I was made for a new summons, an awe-struck grace from unknown reaches.
I belong to the dictates of evolution.
I was made for partnering with the constructive forces that are buried in our psyches.
I belong to love in its manifold and subtle forms.
I was made for it even if I carry a dense thicket of conditioned obstructions to its flow and its fruition.
But I belong to no one in particular, to nothing but whatever the complex flow of life’s movements under the sun, moon, and stars turn up, that is, I was made for the pilgrim’s way.
I was made for enjoying the moment and for accomplishing feats, for the how and the what, for glory and humility, for compliments and insults.
I was made for surrender and strength, flexibility and firmness, sweetness and nastiness, sanity and insanity.
I belong to Sunshine and Chaos.
I was made for Moonlight and Order.
I belong to this crazy, complicated mess of an existence, and I belong in it with everyone.

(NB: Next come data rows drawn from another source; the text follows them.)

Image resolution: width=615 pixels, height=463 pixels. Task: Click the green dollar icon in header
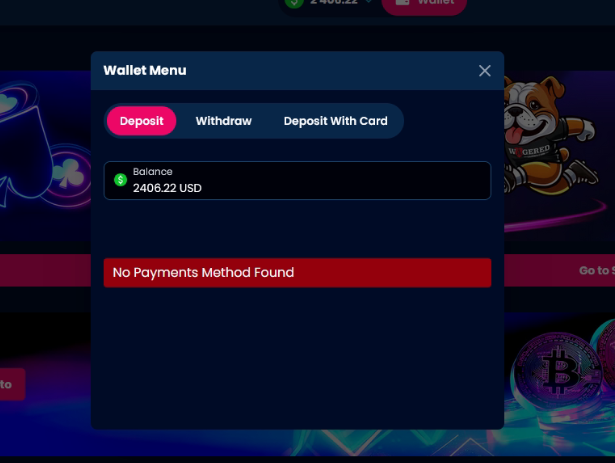pos(294,3)
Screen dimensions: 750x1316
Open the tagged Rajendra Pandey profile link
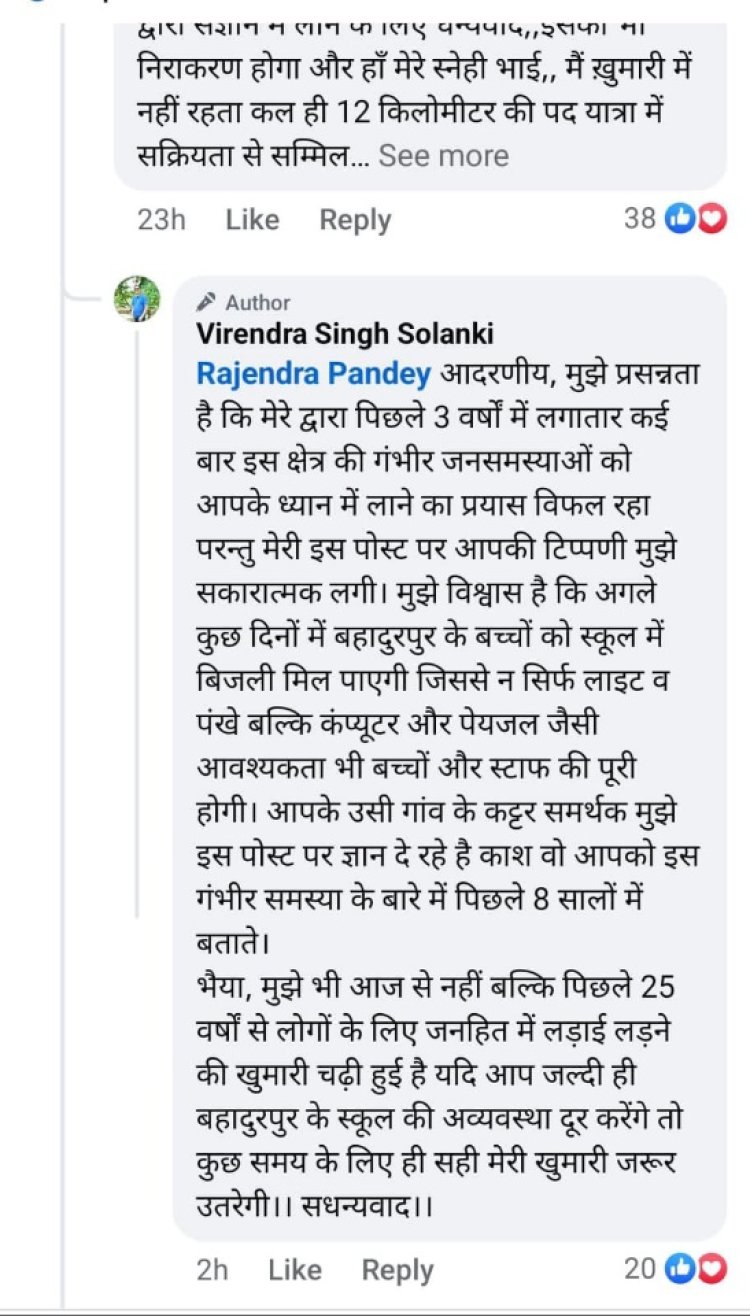tap(313, 374)
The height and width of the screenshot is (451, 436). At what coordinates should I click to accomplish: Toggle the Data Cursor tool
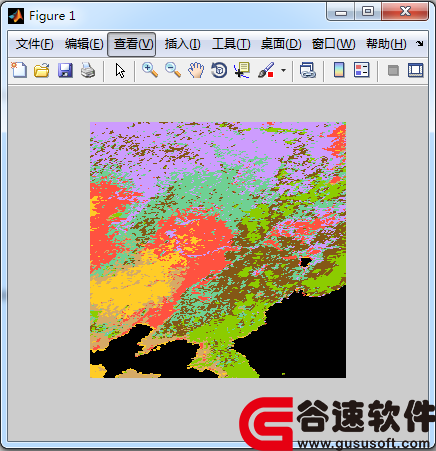[x=242, y=70]
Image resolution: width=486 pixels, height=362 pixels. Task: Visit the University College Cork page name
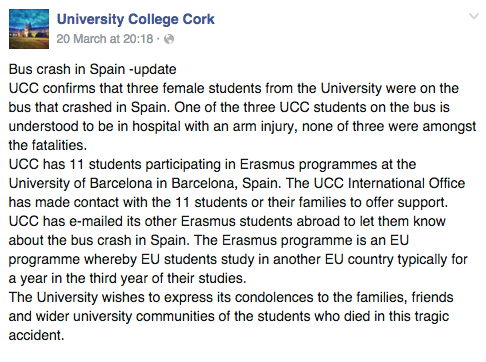[136, 19]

I was made to make sense of it all. I was made to heal the rifts, mend the frayed edges, seal the cracks, and make medicine in the darkest, most diseased and dysfunctional places that protect the very tenderness and vulnerability of vital human beings underneath defenses waiting to be nurtured to greatness.
That is to say, I belong to the transcendence and tenderness of being most human.
I was made for holding every experience in the palm of my hand with infinite gratitude, vanquishing regret and resistance with the blessing that says “Let fate be affirmed!”
I belong to this world, not another.
I was made to take root into this painfully limited but abundant reality and not continue in a daze of imaginative fancies and overblown, untethered hopes. I was made to work with the materials that are found and forged on this Earth.
So, I belong to 1.8 billion-year-old black metamorphic rocks and 200-year-old cottonwood trees and the primitive sea creatures that live aquatic lives in the rivers underneath my canoe.
I was made for emerging out of this primordial black-and-white matrix, to incarnate fully into living, colorful matter, a child of the last years of the 20th century, a woman aware and awake to the times in which she was planted, from the two-dimensional page to full immersion, awakening as movement, embodied as flow, released into fluid dynamism, to eddy, to succumb to the pull of the tides, to give into the swift current!
Sarah McKelvey is a free spirit who enjoys introspecting, speculating, and writing about life, love, synchronistic experiences, identity, psyche, self-cultivation, and her various misadventures. She typically writes in the context of traveling, and is informed by Eastern wisdom traditions, depth psychology, and the iconoclastic teachings of Alan Watts. Words are her favorite medium. In her pursuits, she pursues truth, beauty, and goodness, and hopes to, through her endeavors and writing, promote a life-affirming attitude that belongs on the spectrum of love. She lives along the Front Range outside of Denver, and practices psychotherapy professionally.